Machine Learning is a type of AI. AI broadly includes symbolic rule-based approached we used many years ago. Today the paradigm is Machine Learning, i.e., we train systems by giving them examples of input and output signals, rather than program rules for every situation, which doesn't really work for complex problems.

TL;DR - Machine Learning is what you are looking to study, and that is the most prominent type of AI you should care about right now

Lucian Maly wrote:Two emerging pre-trained language models - BERT (uses a bidirectional transformer) & ELMo (uses the concatenation) open up new possibilities in language processing. I see in the book sample that for instance BERT and logistic regression are the best algorithms for the email classification, and also for the IMDB movie review classification, but what are the general rules for using one or the other or even something else like GPT? Obviously the answer is not as simple - it depends on the initial amount of data and hyperparameter tuning, but is there some kind of guidance / list of specific use case on where to use what algorithm?

Thank you so much for the response.

Great question Lucian!

As you correctly alluded to, there is no simple yes or no answer, so that caveat has to be first made. I usually try all the embedding in my toolbox on any given problem and see what works best. Sometimes issues arise that you could not predict in advance - something as silly as particular dependencies of the deployment environment may drive your decision more than marginal difference in performance between methods...

Generally, GPT has been preferred to text generation. I would say BERT and ELMo are preferred for classification and related tasks. I have seen ELMo do better than BERT when the amount of data for fine-tuning is very small. Other people also swear by this in certain applications like low-resource languages... I think BERT is the most mature technique in terms of community mind-share, and the consequence of that is a stronger software ecosystem. Many advances on making it more efficient too - Albert, DistilBERT, etc., etc., etc. Variants of it blow the other approaches out of the water on most GLUE tasks (the established benchmark set) - importantly Questing Answering which has been finding a tremendous number of applications.

I hope this is a helpful response. We try to cover all of the above in the book.

Sherin Mathew wrote:
As per my knowledge, you would require a good grasp in following subjects:
a. Linear algebra
b. Probability and Statistics
c. Artificial Intelligence and Neural Networks
d. Programming in any high level language, preferably python or Matlab (inbuilt libraries and functions available)
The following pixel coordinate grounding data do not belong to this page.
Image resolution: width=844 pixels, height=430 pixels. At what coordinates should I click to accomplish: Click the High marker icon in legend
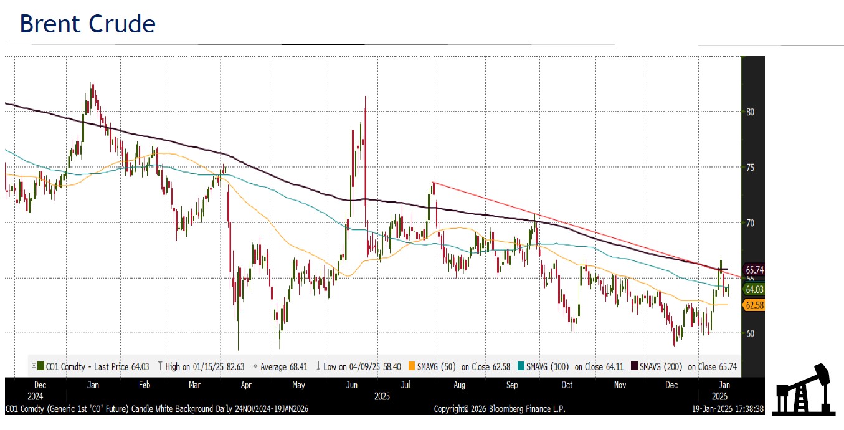coord(161,366)
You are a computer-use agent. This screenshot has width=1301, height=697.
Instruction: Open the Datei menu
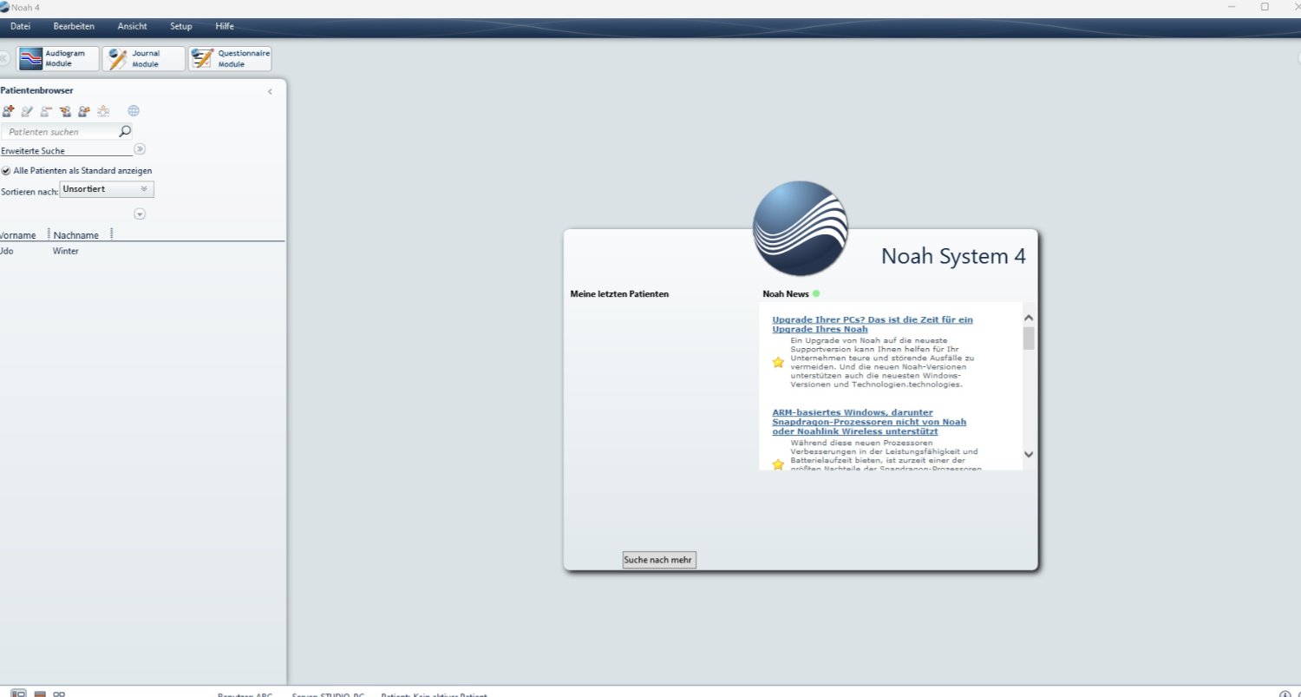(x=20, y=27)
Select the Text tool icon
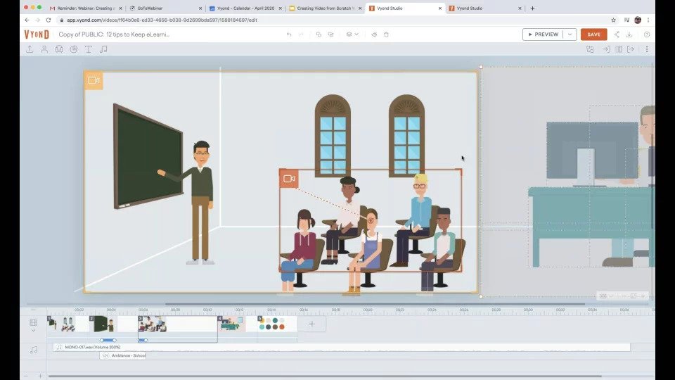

Some of the prerequisites for learning Natural Language Processing include: As NLP is part of soft skill training you must be able to understand concepts like sentence breaking, speech recognition, information extraction etc. Learning about python or tensor flow. Knowledge on algorithm

Excellent answer! As someone who came from many years of using MATLAB in academia, and now using Python, I would say focus on Python for anything AI/ML/NLP.

Campbell Ritchie wrote:

Sherin Mathew wrote:. . . Linear algebra . . .


One answer is "Whenever we deal with matrices and vectors a lot, this becomes important." Our data is usually organized into a matrix of sorts before feeding to the NLP algorithm. Of course it is also important to understand the theory behind many of the algorithms...

Abhisek Pattnaik wrote:Previously, NLP stood on it's own ground but now with AI and ML, it has taken a new curve. What things do I need to know to get a proper start with the subject?
Does the book cover these?

Thanks for your question! To get the most out of the book, we recommend some experience with Python, as well as some intermediate  machine  learning  skills –such  as  an  understanding  of  basic  classification  and regression concepts. It would also help to have some basic data manipulation and preprocessing skills with libraries such as Pandas and Numpy.

That said, the book was written in a way to allow you to pick up these skills with some extra work. The first couple chapters, as Lucian mentioned above, will attempt to bring you up to speed on everything you need to know. It is a rapidly evolving field so we will all need to keep learning to keep up from there!!

RajKumar Valluru wrote:Hi Paul, so this book will taught about how to leverage the prebuilt NLP models  ?

Yes, exactly! This is the trend that has emerged in NLP recently. We cover the various trending architectures like ELMo and BERT in the context of applied code examples.

Campbell Ritchie wrote:Sorry if I'm late, but welcome to the Ranch and I hope you have lots of difficult interesting questions.

Thank you Campbell! Jeanne! Looking forward to it